» **BRANO DELL'ESERCIZIO**:
- - - -

Post n°8 pubblicato il 17 Gennaio 2015 da GreenLyrics

Un libro appena pubblicato svela con molto chiarezza e amara verità cosa accade nel panorama scolastico dei nostri giorni, e delle certezze che sfumano senza neanche chiedere il permesso di evaporare. Gli occhi sono appannati di fronte alla meraviglia, e delusi fanno finta di nulla, più che altro creano l'immancabile parvenza del frustato ottimismo quotidiano.

«Non respira, non conta più nulla, arranca, è povera, marginalizzata, i suoi edifici crollano, i suoi insegnanti sono umiliati, frustrati, scherniti, i suoi alunni non studiano, sono distratti o violenti, difesi dalle loro famigie, capricciosi e scurrili, la sua nobile tradizione è decaduta senza scampo. E' delusa, afflitta depressa, non riconosciuta, colepvolizzata, ignorata, violentata dai nostri governi che hanno tagliato le sue risorse e non credono più nell'importanza della cultira e della formazione che essa deve difendere e trasmettere. E' già morta? E' ancora viva? Sopravvive? Serve ancora a qualcosa oppure è destinata ad essere un residuo di un tempo ormai esaurito? E' questo il ritratto smarrito della nostra Scuola». Queste sono le parole usate dal noto psicoanalista e filosofo morale Massimo Recalcati.

Egli ci spiega che un tempo la figura dell'insegnate era oggetto di rispetto da parte della classe, ed era dotata «di peso simbolico e di autorità a prescindere dai contenuti che sapeva trasmettere». In soldoni, era un'evidenza che il simbolismo di figura sovraumana che la circondava, prevalesse su chi realmente fosse poi il responsabile della materia da impartire.

- - - -

» **MATERIALE ESTRATTO**:
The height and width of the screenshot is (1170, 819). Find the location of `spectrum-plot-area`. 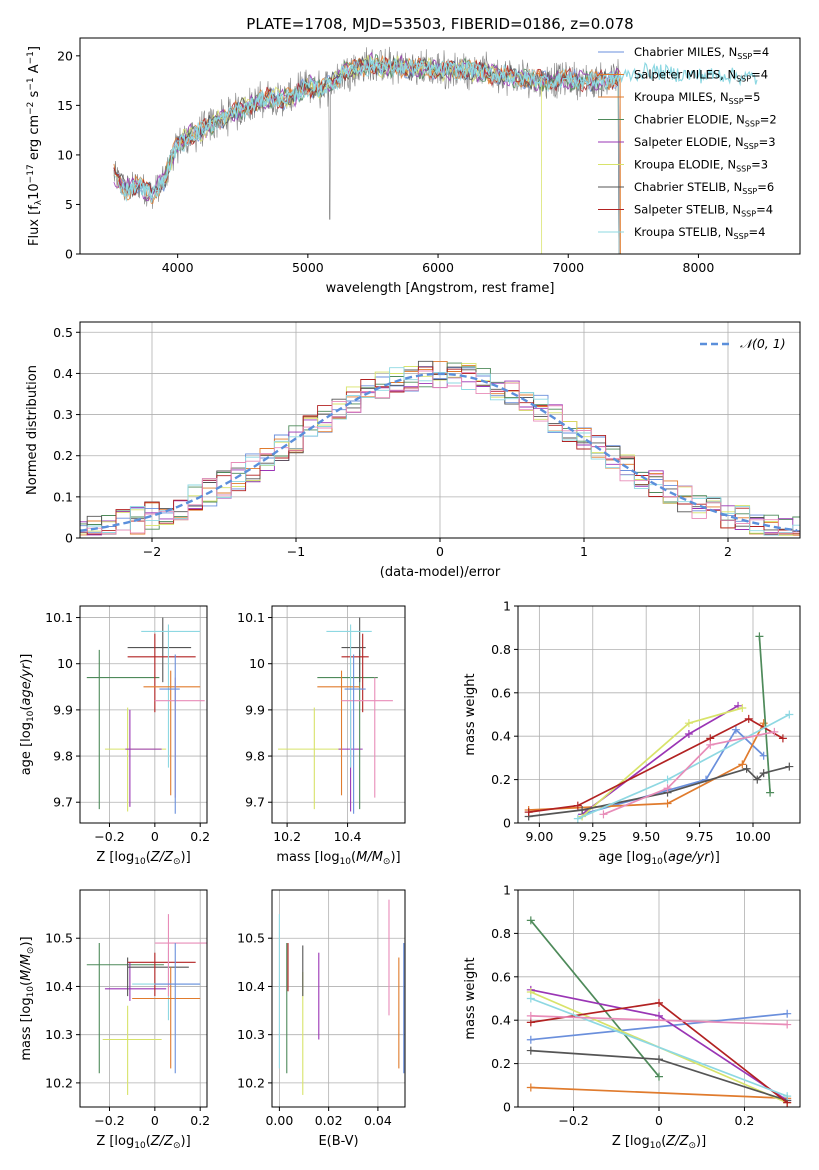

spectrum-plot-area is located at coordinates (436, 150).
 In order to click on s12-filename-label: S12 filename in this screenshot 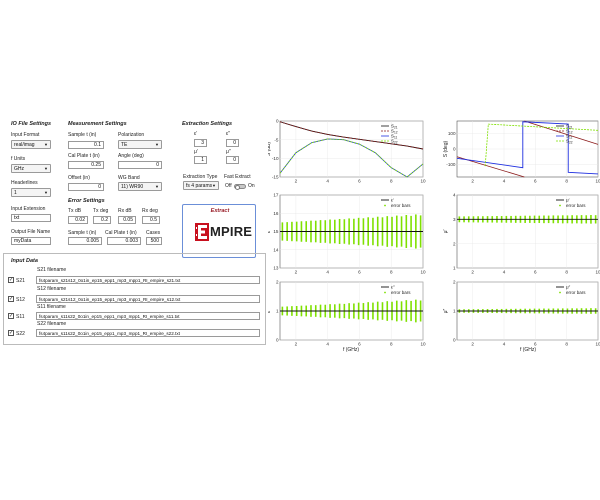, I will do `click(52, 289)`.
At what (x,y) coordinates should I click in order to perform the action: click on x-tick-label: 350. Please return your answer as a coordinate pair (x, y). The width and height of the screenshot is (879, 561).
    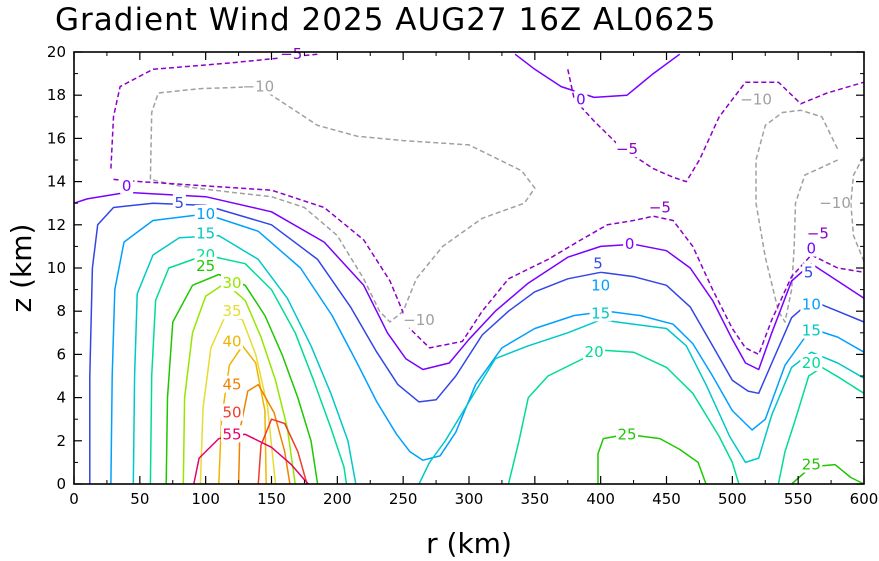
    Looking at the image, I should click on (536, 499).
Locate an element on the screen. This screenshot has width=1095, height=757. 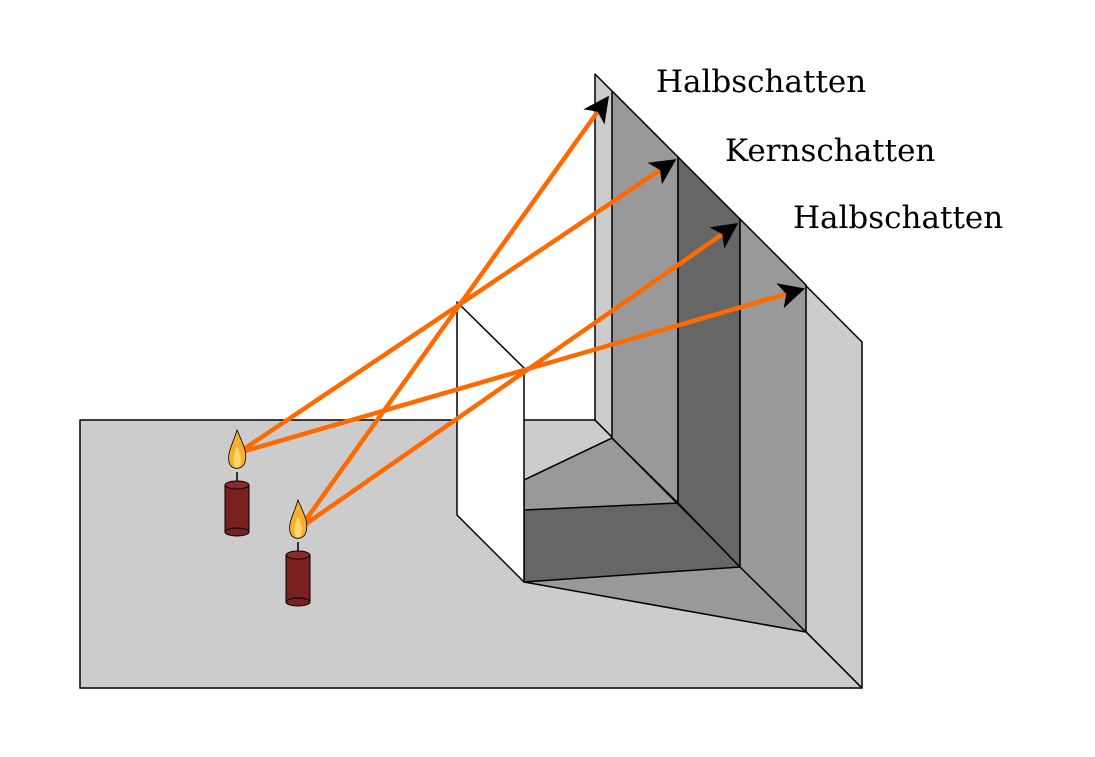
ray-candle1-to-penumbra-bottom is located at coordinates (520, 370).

- - - -

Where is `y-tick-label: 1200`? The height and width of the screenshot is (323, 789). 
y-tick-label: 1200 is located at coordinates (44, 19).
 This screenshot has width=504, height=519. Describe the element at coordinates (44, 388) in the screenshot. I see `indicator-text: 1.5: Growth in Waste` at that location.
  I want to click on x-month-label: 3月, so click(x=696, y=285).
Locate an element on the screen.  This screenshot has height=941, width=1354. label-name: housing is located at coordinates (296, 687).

- - - -

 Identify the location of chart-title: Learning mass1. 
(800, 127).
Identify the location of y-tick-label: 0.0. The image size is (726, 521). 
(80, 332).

- - - -

Rispondi a queste domande sul brano dedicato alla scuola:
1. In che data è stato pubblicato il post?
2. Come viene presentato Massimo Recalcati?
3. Secondo Recalcati, di che cosa era dotata un tempo la figura dell'insegnante?
Le righe non hanno alcun legame con il brano.

» **RISPOSTA**:
1. Il 17 gennaio 2015.
2. Come noto psicoanalista e filosofo morale.
3. Di peso simbolico e di autorità a prescindere dai contenuti che sapeva trasmettere.